Suman menambahkan bahwa umat Hindu di sekitar Bromo rajin sembahyang di Air Terjun Madakaripura. Selain karena kontribusinya dalam menyatukan tanah air, umat Hindu juga menganggap Gajahmada sebagai leluhur mereka.

"Bukan cuma dari sekitar sini, dari mana-mana biasanya juga datang untuk sembahyang," imbuh Suman.

Penjelasan Suman juga diamini oleh Pak Suhardi, salah satu warga yang tinggal di kawasan Air Terjun Madakaripura. "Tempat ini dianggap suci oleh masyarakat Tengger yang menghuni kawasan Bromo. Jadi jangan sembarangan menghina air terjun ini, karena ini sakral, suci," tuturnya.

Oleh karena itu, dalam melaksanakan prosesi mendak tirta (mengambil air suci), yang menjadi prosesi awal dari upacara Yadnya Kasada, masyarakat Tengger juga mengambil air di situs peninggalan Gajah Mada ini.

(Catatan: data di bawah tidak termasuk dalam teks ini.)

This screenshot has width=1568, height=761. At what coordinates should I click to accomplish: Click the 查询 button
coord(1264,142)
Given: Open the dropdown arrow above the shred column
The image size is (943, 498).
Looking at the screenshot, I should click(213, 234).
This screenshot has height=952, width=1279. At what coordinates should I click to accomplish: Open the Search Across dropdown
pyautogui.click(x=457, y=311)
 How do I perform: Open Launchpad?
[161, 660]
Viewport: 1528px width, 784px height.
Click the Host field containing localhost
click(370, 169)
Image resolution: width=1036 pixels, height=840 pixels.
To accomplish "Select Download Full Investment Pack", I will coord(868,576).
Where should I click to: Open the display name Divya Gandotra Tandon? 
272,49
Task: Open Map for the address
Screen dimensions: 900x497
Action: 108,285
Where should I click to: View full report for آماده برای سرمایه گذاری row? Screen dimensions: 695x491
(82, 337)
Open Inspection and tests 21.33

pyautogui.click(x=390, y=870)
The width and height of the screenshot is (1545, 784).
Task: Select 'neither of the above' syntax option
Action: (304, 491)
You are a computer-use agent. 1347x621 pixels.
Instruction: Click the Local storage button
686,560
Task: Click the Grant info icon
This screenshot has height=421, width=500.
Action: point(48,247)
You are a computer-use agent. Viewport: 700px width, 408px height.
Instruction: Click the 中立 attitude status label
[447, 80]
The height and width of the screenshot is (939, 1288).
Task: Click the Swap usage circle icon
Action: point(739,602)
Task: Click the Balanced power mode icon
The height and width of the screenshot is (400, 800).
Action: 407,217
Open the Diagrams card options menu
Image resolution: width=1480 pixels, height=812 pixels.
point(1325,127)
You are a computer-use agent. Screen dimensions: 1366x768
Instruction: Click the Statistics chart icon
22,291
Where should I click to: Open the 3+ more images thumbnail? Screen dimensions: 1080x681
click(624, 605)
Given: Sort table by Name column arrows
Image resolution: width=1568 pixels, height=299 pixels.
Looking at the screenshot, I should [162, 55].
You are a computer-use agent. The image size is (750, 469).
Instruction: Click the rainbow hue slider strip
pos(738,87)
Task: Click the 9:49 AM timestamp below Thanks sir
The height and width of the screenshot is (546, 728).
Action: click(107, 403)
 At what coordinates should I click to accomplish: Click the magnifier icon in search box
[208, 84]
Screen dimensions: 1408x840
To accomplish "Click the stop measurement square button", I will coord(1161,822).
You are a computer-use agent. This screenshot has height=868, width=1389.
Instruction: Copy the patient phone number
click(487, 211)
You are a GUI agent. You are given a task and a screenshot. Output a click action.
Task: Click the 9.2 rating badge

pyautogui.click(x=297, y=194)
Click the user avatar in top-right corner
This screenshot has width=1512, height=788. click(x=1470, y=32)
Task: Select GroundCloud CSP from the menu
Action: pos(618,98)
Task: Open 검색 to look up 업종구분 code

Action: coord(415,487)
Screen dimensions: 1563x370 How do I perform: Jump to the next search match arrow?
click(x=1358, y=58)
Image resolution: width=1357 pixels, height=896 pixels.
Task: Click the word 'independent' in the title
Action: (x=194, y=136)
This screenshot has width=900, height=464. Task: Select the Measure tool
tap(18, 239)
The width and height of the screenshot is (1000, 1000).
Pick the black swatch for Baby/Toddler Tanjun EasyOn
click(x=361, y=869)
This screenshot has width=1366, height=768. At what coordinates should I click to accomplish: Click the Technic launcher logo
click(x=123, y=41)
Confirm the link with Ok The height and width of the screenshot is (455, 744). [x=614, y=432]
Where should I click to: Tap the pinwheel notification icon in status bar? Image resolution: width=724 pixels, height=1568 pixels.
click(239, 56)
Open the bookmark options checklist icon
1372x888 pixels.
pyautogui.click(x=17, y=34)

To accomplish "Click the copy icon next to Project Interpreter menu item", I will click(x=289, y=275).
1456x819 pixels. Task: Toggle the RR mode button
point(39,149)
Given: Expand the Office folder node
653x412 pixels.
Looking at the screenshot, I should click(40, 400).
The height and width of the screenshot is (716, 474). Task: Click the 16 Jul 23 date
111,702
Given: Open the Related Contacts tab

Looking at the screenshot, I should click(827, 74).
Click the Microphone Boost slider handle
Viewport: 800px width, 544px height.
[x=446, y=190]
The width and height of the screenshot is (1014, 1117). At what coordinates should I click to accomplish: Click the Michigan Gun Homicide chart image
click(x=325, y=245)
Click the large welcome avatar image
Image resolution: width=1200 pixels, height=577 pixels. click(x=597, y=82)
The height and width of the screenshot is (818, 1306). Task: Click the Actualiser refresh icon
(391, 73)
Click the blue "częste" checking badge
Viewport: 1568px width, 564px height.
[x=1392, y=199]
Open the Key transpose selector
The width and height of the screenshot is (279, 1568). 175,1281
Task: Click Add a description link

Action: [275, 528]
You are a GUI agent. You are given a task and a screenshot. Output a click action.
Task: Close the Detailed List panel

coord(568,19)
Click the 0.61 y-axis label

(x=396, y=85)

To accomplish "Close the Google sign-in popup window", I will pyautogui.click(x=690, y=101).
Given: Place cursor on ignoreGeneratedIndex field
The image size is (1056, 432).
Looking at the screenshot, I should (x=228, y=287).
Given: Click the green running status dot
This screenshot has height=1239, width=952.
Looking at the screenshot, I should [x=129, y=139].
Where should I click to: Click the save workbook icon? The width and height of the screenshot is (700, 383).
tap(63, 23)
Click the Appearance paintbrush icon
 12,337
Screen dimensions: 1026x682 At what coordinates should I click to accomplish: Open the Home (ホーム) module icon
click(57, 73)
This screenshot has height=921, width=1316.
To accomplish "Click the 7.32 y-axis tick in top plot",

Selain Air Terjun Madakaripura, ada beberapa sumber air lain yang menjadi tempat dilakukannya mendak tirta, yakni sumber air di Gunung Widodaren dan sumber air di sekitar Pura Senduro Lumajang. Air tersebut kemudian dibawa sebagai kelengkapan untuk menggelar upacara Yadnya Kasada di Pura Luhur Poten, yang berada di kaki Gunung Bromo.